她的丈夫是王凝之,家学渊源,甚工草隶,又先后出任江州刺史、左将军、会稽内史,行止端方。虽然名气一般,但也决非庸才……她的婚姻自然是才子配佳人+政治联姻。当时王谢都是大世族,这样的婚姻,实在没办法归到纯纯爱情里头。况且,道韫对她这个丈夫也不是很满意的。

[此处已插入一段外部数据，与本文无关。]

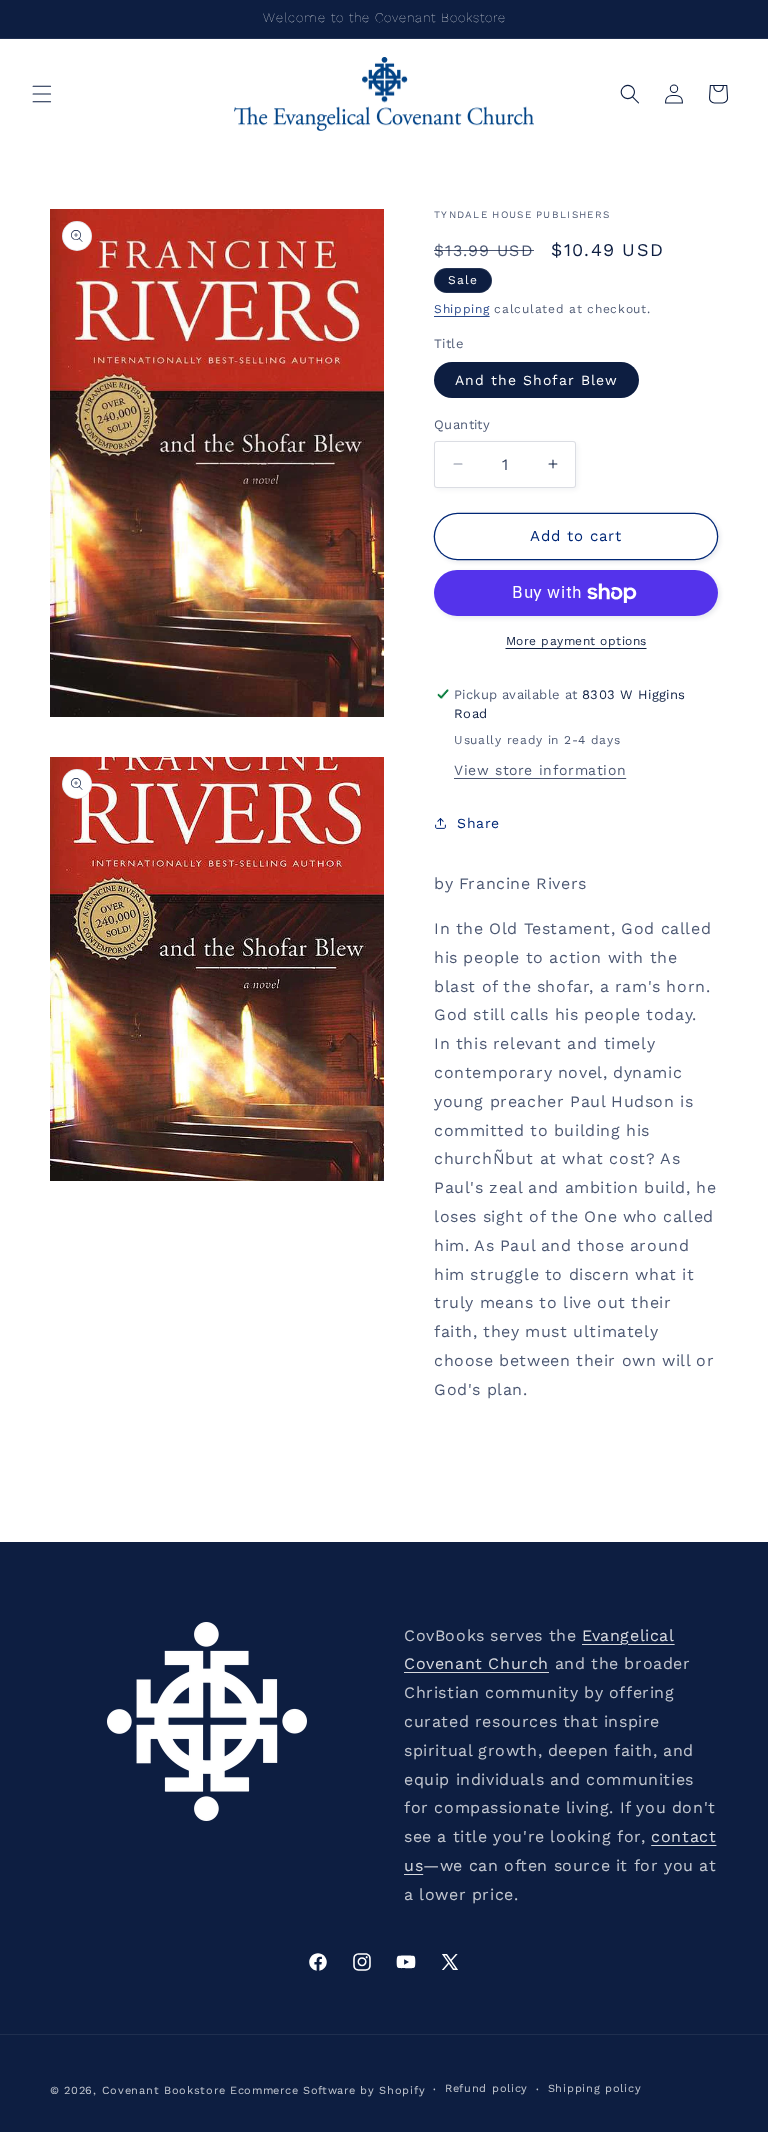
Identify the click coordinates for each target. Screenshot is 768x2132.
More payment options (576, 641)
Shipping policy (595, 2088)
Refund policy (486, 2088)
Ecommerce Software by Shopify (327, 2090)
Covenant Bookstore (164, 2090)
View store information (540, 770)
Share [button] (478, 823)
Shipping (462, 309)
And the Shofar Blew (536, 380)
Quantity (462, 424)
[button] (42, 94)
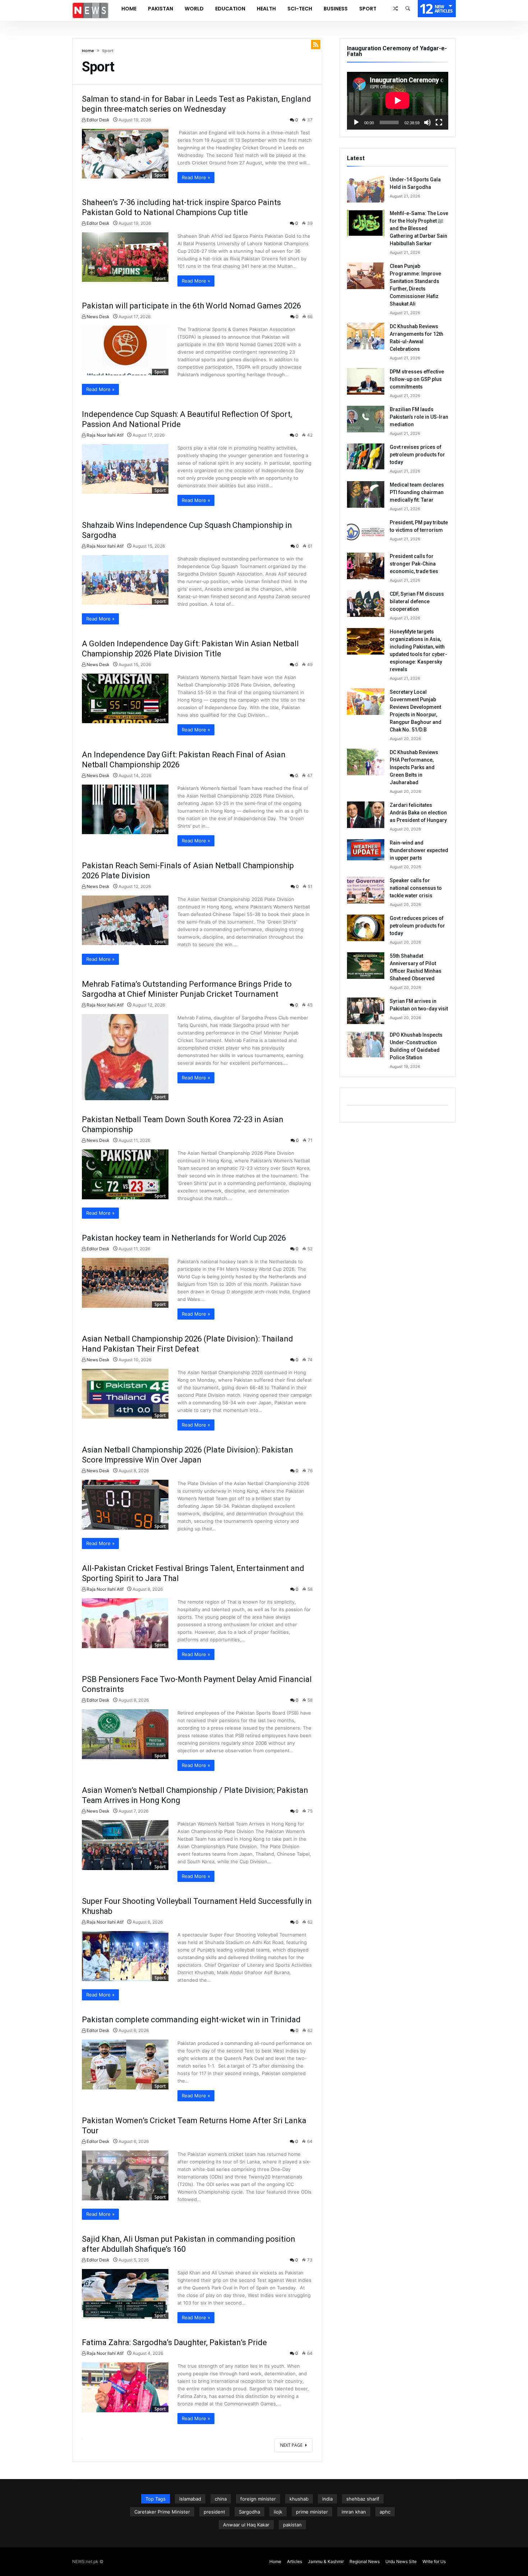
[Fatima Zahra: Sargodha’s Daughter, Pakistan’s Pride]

其实,这个奇女子的传奇,并不是建立在这个显赫的家族之上的,她是这个有着显赫和清高出尘的家族的一缕春雪。她嫁给了王家的王凝之。一次,小叔子王献之舌战群儒,终于力不能敌。谢道温端坐在青绫幕幛之后,引经据典围绕王献之的主题进一步发挥,立意高远,从容不迫,理直气壮,客人词穷而甘拜下风。大有泰山崩于前而色不变的气慨。你想想,这是怎样的气势啊,不仅仅是大家闺秀,那是运筹帷幄的自信,是临江啸然的大气。所以说,她是谢家唯一得谢安真传的人,由此可见一斑。后来,贼兵孙恩造反,杀到门前,王凝之还在求神拜佛,谢道韫早已训练婢仆们执刀仗剑,组成一支小小的突击队伍,乘乱突围出城。她横刀在手,乘肩舆而出,冲到大街上,虽勇而力不能敌,终于成为贼兵的俘虏。孙恩要杀掉谢道韫的小外孙,谢道韫厉声喝住了。孙恩早慕她之名,见她义正词严,不免大为心折,于是改容相待,不但不杀她的小外孙,而且命属下善为保护,送她安返故居。从此谢道韫寡居会稽。虽然谢也是节妇,到底见识不同,当时的会稽太守刘柳专程到她家求见,谢道韫久闻刘柳的才气,粉黛不施,素衣素袍,坦然出来和刘柳相见。两人惺惺相惜,果然相互敬服。这样的女子,任何人都会为之折服。不是姑射山上的仙女,却更显冰清玉洁;不是巫峡上的神女,却更加袅娜多姿。她不是梁红玉,却更有击鼓之势;她不是花木兰,却更有替夫杀敌之勇。一个弱女子,手刃数人,换成现在,我们也不见得做的到,可她做到了。还有那林下之风,那份潇洒恣意,那分灵气,无不叙述着这个才女的不凡。当然,事实上她的命运还是相对坎坷的,算得上才高命薄。
我的语言显得过于苍白,这样的奇女子,只能留给后人感慨了。